We didn't get a very early start, but at least we slept well. By 10am we had eaten some breakfast and were on our way.

Not far up the road, it is designated an emergency air strip. This basically means that the road is slightly wider and has a small turnoff for one airplane. The tie-downs are some big rocks.

Not an hour beyond the lodge is the Arctic Circle. The sign says 66d 33', but in fact the GPS reads almost exactly 66d 34'. It's the thought that counts. In any case, we finally made it to the Arctic, which means that we did not go bust. The sign boards contain some interesting information for those who didn't pay attention during 4th grade science. Did I mention, ARCTIC ACHIEVED WOOOO!!

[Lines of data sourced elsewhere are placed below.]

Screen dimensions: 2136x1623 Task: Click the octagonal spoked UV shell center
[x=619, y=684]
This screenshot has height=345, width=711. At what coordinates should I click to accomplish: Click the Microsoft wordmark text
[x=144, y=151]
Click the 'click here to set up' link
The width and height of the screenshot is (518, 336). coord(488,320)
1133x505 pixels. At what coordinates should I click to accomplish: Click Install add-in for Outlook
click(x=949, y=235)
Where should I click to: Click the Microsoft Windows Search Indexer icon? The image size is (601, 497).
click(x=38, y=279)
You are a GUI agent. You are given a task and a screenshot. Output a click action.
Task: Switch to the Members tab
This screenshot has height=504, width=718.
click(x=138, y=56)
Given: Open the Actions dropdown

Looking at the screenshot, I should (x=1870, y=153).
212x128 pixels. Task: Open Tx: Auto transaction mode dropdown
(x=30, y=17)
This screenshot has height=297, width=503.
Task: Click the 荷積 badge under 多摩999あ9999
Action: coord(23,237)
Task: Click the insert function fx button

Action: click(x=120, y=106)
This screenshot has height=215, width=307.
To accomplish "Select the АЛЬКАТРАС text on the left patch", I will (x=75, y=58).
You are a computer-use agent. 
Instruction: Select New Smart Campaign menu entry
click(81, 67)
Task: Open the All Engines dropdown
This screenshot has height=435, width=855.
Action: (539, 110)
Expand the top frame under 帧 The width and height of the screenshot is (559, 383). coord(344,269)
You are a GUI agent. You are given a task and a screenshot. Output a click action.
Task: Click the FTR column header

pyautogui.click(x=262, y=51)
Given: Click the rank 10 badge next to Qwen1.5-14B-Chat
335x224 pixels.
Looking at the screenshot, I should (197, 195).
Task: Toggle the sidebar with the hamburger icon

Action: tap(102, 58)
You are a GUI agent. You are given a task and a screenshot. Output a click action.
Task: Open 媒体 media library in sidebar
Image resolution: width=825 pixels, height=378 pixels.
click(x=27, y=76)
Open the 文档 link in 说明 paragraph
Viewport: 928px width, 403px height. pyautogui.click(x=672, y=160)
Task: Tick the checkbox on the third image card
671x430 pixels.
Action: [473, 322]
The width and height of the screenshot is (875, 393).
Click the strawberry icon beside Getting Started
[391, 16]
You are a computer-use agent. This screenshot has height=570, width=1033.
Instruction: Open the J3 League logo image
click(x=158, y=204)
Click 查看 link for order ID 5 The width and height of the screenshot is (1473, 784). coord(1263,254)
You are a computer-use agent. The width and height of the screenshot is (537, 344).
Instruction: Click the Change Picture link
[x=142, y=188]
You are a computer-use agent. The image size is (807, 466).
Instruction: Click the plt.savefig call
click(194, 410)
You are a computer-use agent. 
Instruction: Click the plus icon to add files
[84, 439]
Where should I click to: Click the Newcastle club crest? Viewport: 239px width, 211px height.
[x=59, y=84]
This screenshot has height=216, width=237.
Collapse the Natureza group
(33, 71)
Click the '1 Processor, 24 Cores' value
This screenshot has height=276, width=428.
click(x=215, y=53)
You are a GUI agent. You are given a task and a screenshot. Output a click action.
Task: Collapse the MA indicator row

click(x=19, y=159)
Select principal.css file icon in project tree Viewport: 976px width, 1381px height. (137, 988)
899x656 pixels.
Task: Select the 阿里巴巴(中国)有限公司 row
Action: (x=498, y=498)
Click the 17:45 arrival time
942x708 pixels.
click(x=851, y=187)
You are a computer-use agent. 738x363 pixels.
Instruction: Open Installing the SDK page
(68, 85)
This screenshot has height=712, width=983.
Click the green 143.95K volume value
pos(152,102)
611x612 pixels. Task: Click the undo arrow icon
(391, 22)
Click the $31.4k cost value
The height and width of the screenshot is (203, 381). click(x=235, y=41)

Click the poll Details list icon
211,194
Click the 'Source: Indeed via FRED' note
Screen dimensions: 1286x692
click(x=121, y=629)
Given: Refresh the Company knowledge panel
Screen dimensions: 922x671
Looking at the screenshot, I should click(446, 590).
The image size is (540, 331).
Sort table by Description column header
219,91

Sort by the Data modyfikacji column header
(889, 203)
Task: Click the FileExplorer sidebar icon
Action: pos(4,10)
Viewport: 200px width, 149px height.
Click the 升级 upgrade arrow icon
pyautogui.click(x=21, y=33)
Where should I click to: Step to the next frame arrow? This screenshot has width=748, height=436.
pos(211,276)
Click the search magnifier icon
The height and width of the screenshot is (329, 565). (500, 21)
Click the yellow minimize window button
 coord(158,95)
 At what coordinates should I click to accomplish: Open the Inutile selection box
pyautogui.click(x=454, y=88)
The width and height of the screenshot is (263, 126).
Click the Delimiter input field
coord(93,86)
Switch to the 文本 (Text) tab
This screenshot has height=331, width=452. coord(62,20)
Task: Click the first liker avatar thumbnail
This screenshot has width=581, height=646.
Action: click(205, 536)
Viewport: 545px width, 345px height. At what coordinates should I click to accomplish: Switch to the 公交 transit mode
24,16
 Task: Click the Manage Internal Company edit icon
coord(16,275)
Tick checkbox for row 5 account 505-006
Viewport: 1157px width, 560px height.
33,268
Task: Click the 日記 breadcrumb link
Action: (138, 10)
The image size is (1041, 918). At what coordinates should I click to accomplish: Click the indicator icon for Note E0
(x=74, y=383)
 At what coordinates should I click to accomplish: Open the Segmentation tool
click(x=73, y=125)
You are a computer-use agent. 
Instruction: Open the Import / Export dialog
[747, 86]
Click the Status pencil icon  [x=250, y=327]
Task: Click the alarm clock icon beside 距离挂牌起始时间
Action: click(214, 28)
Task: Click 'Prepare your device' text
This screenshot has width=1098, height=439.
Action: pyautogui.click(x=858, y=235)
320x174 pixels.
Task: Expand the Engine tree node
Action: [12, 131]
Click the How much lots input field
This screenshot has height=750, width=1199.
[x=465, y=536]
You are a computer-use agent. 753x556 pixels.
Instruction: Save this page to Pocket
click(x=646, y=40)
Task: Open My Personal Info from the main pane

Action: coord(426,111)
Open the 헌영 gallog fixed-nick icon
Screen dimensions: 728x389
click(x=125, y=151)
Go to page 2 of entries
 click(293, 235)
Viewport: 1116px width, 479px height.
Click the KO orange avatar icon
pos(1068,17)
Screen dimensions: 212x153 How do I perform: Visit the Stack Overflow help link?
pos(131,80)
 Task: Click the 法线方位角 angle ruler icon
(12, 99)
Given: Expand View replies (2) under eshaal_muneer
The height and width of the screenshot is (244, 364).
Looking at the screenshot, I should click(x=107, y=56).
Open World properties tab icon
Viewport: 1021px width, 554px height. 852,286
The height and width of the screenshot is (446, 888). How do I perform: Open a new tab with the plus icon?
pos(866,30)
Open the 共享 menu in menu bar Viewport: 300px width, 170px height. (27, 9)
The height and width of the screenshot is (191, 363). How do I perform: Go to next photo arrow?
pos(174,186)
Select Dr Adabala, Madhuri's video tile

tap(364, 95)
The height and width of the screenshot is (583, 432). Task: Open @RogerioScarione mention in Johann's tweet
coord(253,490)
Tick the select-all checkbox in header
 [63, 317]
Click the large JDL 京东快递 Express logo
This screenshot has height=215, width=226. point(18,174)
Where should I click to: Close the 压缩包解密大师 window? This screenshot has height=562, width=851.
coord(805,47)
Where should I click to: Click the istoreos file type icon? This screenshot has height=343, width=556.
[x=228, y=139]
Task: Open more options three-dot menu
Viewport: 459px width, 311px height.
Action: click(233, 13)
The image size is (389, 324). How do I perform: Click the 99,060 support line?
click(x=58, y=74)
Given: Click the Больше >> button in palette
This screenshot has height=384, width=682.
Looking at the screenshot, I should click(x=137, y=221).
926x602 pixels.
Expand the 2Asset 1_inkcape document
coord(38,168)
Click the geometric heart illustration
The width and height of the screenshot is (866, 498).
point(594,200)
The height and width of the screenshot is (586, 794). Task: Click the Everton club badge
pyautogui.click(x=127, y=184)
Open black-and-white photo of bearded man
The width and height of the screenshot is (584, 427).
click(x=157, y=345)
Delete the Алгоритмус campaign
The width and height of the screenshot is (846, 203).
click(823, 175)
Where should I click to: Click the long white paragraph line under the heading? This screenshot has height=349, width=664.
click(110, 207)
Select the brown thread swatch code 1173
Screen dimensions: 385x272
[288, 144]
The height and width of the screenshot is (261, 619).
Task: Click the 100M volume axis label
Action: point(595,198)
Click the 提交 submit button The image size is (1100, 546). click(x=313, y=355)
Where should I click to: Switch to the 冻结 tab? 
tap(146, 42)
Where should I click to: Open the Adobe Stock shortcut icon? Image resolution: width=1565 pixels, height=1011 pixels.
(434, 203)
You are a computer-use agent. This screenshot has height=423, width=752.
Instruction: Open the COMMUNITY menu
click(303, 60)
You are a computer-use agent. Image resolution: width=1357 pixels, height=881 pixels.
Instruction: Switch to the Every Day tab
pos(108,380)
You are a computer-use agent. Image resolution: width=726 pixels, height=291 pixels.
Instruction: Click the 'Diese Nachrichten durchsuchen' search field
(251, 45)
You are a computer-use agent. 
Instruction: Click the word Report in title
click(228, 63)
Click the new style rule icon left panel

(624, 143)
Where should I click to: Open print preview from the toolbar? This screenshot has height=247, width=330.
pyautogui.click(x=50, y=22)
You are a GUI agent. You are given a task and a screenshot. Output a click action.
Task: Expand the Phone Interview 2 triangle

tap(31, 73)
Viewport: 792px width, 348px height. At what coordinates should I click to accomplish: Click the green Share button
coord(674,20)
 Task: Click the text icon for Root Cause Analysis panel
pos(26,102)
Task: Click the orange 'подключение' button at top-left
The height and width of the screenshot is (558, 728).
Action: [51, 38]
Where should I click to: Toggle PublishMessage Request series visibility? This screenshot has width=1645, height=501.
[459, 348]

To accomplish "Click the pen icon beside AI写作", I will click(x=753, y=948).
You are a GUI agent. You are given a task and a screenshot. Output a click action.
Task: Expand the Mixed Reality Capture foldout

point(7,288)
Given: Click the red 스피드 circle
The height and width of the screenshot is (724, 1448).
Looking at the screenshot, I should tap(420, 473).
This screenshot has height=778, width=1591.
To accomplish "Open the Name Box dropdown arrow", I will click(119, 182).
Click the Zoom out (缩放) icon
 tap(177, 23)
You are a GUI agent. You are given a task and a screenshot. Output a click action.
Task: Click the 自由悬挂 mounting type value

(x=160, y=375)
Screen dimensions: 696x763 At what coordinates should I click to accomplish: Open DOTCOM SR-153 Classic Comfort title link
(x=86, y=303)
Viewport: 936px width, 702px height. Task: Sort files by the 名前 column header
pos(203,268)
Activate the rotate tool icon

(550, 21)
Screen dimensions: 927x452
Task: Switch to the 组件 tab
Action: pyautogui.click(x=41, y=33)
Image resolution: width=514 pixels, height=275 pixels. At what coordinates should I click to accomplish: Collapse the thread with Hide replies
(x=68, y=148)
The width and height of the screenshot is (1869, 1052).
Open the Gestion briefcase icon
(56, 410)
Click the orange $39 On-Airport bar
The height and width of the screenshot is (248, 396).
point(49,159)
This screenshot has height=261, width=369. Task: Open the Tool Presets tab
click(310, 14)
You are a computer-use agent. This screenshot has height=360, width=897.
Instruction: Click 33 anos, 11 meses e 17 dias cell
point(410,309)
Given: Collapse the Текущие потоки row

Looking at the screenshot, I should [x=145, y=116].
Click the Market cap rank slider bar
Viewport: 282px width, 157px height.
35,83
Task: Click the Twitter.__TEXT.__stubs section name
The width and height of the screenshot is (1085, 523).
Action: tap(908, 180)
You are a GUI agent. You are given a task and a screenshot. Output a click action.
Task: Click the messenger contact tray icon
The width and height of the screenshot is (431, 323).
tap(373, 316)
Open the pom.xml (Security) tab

The road north of the lodge is somewhat less scenic than the first half. There are two ferries to take on either side of the town of Fort McPherson. After the second ferry, the road becomes entirely flat with long straight stretches. Still no services. There are a lot of ravens in the Yukon and NWT. Those are the huge black birds you see in at least one picture below.

We finally rolled into Inuvik in the late afternoon. You'll notice in some of the pictures that there are above ground ducts that run to all the houses. All of the utilities that we normally bury and in these ducts to prevent the permafrost from melting (which causes everything to sink). You can think of permafrost ground to be like a wet sponge that has been frozen. You can set a lot of weight on it, but as soon as it thaws out the sponge will compress and support no weight. No consider that the permafrost goes thousands of feet below the surface, with only the top several feet thawing each summer.

Groceries are relatively expensive in Inuvik, but check out the price of perishable goods like milk.... $11 per gallon! Still, that is exactly double the price of gas, which I think is the same ratio that we enjoy back at home.

The whole town of Invuik was built by the Canadian government to promote resource exploration in the Arctic. Everything in town is 58 years old and built on stilts, including the large school.